高齢者の骨粗鬆症:骨折を防ぐための生活習慣
文責:矢口
はじめに
骨粗鬆症(こつそしょうしょう)は、骨密度が低下し骨折しやすくなる疾患で、高齢者や女性に多く見られます。特に高齢者にとって骨折は、生活の質を大きく低下させるだけでなく、寝たきりになるリスクも伴います。
それでは、骨粗鬆症のリスクファクター、予防法、早期発見の重要性、そして治療法について解説します。
骨粗鬆症のリスクファクター
骨粗鬆症のリスクを高める要因には、以下のようなものがあります。
- 加齢: 年齢とともに骨密度は自然に低下します。特に女性は閉経後にホルモンバランスの変化により骨密度が急激に減少します。
- 性別: 女性は男性に比べて骨粗鬆症のリスクが高いです。これはエストロゲンの減少が骨の健康に影響を与えるためです。
- 家族歴: 家族に骨粗鬆症や骨折の経験がある場合、遺伝的要因によりリスクが高まります。
- 体格: やせ型の人は骨密度が低く、骨折のリスクが高まります。
- 栄養不足: カルシウムやビタミンDが不足すると、骨の形成が不十分になり、骨粗鬆症のリスクが増加します。
- 生活習慣: 喫煙、過度な飲酒やダイエット、運動不足なども骨密度を低下させる要因です。
- 薬の影響: 一部の薬(ステロイドなど)は骨密度を低下させる可能性があります。
高齢者に多い4大骨折
1. 大腿骨近位部骨折(股関節骨折)
- 特徴: 最も多い骨折の一つで、転倒して股関節を強打することで発生します。
- リスク: 寝たきりになるリスクが高く、手術や長期のリハビリテーションが必要となる場合が多いです。
- 予防: ロコトレ (バランス感覚の向上や筋力トレーニング)、生活環境の整備(転倒防止の手すり設置など)が有効です。
2. 椎体骨折(背骨の骨折 いつのまにか骨折)
- 特徴: 背骨の骨折で、背中や腰に痛みが出ることが多いです。軽い転倒や無理な動作、場合によってはくしゃみや咳でも発生することがあります。
- リスク: 体の姿勢が変わりやすくなり、慢性的な腰痛や姿勢の悪化(猫背)を引き起こすことがあります。
- 予防: 体幹の強化や、重いものを持ち上げる際の注意が重要です。
3. 橈骨遠位端骨折(手首の骨折)
- 特徴: 転倒した際に手をついて骨折するケースが多いです。
- リスク: 手首の可動域制限や痛みが長期にわたることがあります。
- 予防: ロコトレ (転倒を防ぐための運動)などが必要です。
4. 上腕骨近位部骨折(肩の骨折)
- 特徴: 転倒した際に肩から落ちたり、手をついて転倒することで発生します。
- リスク: 肩の可動域制限や痛みが残ることがあります。
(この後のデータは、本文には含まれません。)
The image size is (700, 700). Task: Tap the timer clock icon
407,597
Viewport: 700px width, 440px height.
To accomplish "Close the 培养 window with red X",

リハビリによる肩の機能回復が重要です。
- 予防: 転倒防止の工夫や、肩の筋力強化が有効です。
骨粗鬆症の予防法
1. 食事による予防
- カルシウムの摂取: 骨を強くするためにはカルシウムが必要です。乳製品(牛乳、ヨーグルト、チーズ)、小魚、緑黄色野菜などを積極的に摂りましょう。
- ビタミンDの摂取: ビタミンDはカルシウムの吸収を助けます。魚類(鮭、サバ)、卵、きのこ類に含まれるほか、日光浴でも体内で生成されます。
- バランスの取れた食事: 栄養バランスの良い食事を心がけ、特にたんぱく質やビタミンK(納豆や緑黄色野菜)も骨の健康に役立ちます。
2. 運動による予防
- 適度な運動: 骨に負荷をかける運動(ウォーキング、階段昇降、軽い筋力トレーニング)は骨密度の維持に効果的です。
- バランストレーニング: 転倒予防のためにバランス感覚を鍛える運動(ヨガや太極拳)が推奨されます。
- 運動の継続: 運動は継続することが重要です。日常的に無理なく続けられる運動を選びましょう。
3. 生活習慣の見直し
- 禁煙: 喫煙は骨の血流を悪化させ、骨の強度を低下させます。
- 飲酒の節度: 過度な飲酒は骨の健康に悪影響を与えるため、節度ある飲酒を心がけましょう。
- 転倒予防: 家の中の段差や滑りやすい場所に注意し、転倒防止の対策を行いましょう。(手すりをつけるなど)
早期発見の重要性
骨粗鬆症は症状が現れにくく、「沈黙の病」とも呼ばれています。そのため、骨折するまで気づかないことが多いのが現状です。早期発見には以下の方法があります。
- 骨密度検査: 定期的に骨密度検査(DXA検査)を受けることで、骨粗鬆症を早期に発見できます。特に閉経後の女性や高齢者は、検査を定期的に受けることが推奨されます。
- 健康診断: 健康診断時に骨密度検査をオプションで追加するのも一つの方法です。
骨粗鬆症の治療法
骨粗鬆症の治療は、骨密度を維持・改善し、骨折のリスクを減らすことが目標です。
- 薬物療法
- ビスホスホネート: 骨の吸収を抑制し、骨密度を増加させる薬です。
- カルシトニン: 骨からのカルシウムの流出を抑える作用があります。
- ホルモン療法: エストロゲン補充療法やSERM(選択的エストロゲン受容体モジュレーター)は、骨密度を改善するために使用されます。
- ビタミンDとカルシウムの補充: サプリメントで不足分を補うことができます。
- 注射:プラリア、テリボン、ボンビバ、イベニティ etc
- 理学療法とリハビリテーション
- 転倒防止のためのバランストレーニングや筋力強化のプログラムが取り入れられます。
まとめ
骨粗鬆症は、予防と早期発見が非常に重要な疾患です。バランスの取れた食事と適度な運動、生活習慣の見直しが骨折予防に繋がります。高齢者の方やその家族は、骨粗鬆症について正しい知識を持ち、定期的な検査と適切な予防策を講じることで、骨の健康を維持しましょう。骨粗鬆症のリスクを減らし、健康で安全な生活を送るために、今すぐできる対策を始めましょう。